What is being asked —
Everything from the line with "Given: Select the YouTube Thumbnails tool" to the final line of the entries, both included, should be restated word for word; please omit the pictures.

Excerpted records —
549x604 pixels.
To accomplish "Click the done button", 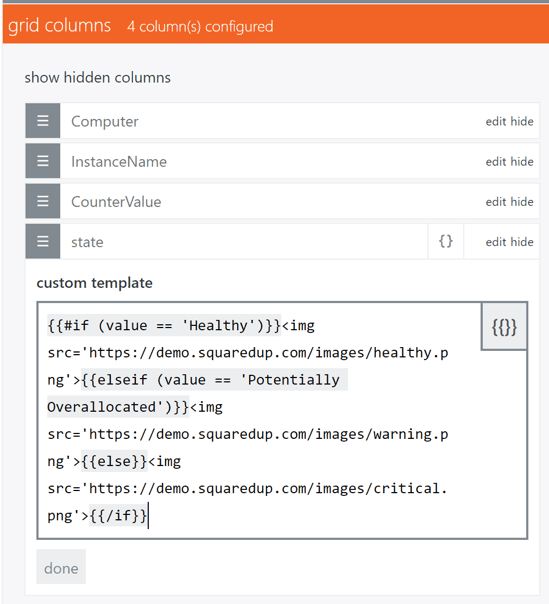I will (x=61, y=567).
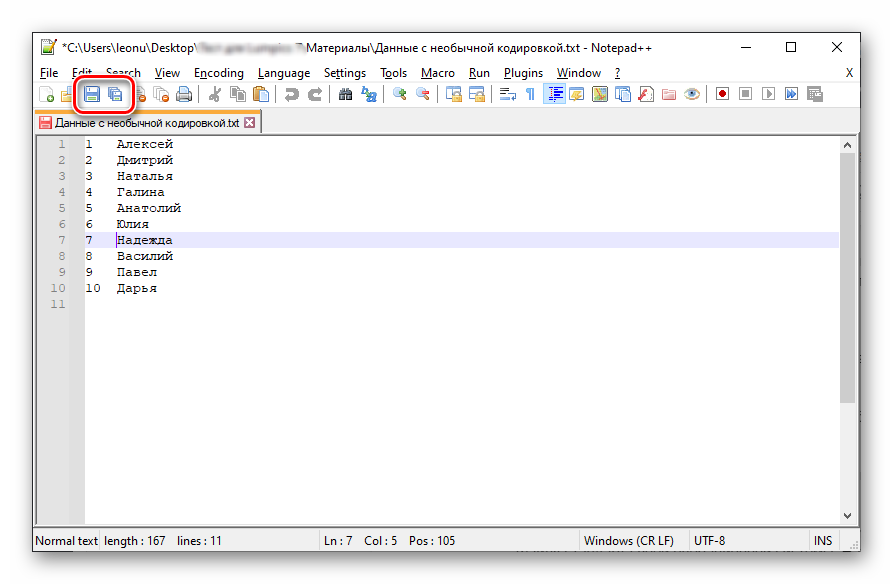Click the Undo arrow icon

click(x=291, y=94)
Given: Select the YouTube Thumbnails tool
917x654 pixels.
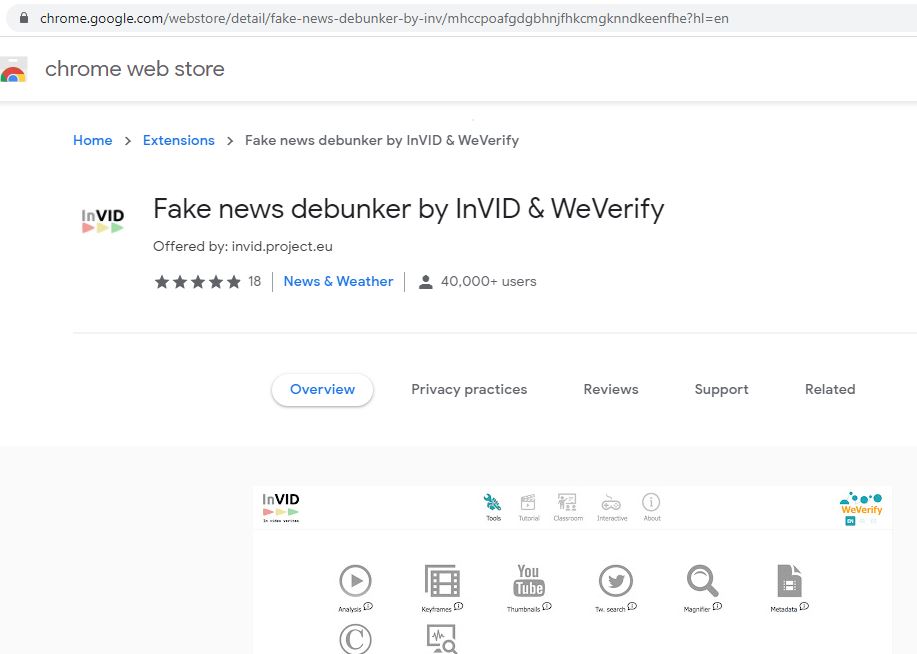Looking at the screenshot, I should [528, 578].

Task solution —
Given: Select the YouTube Thumbnails tool
917x654 pixels.
Looking at the screenshot, I should [528, 578].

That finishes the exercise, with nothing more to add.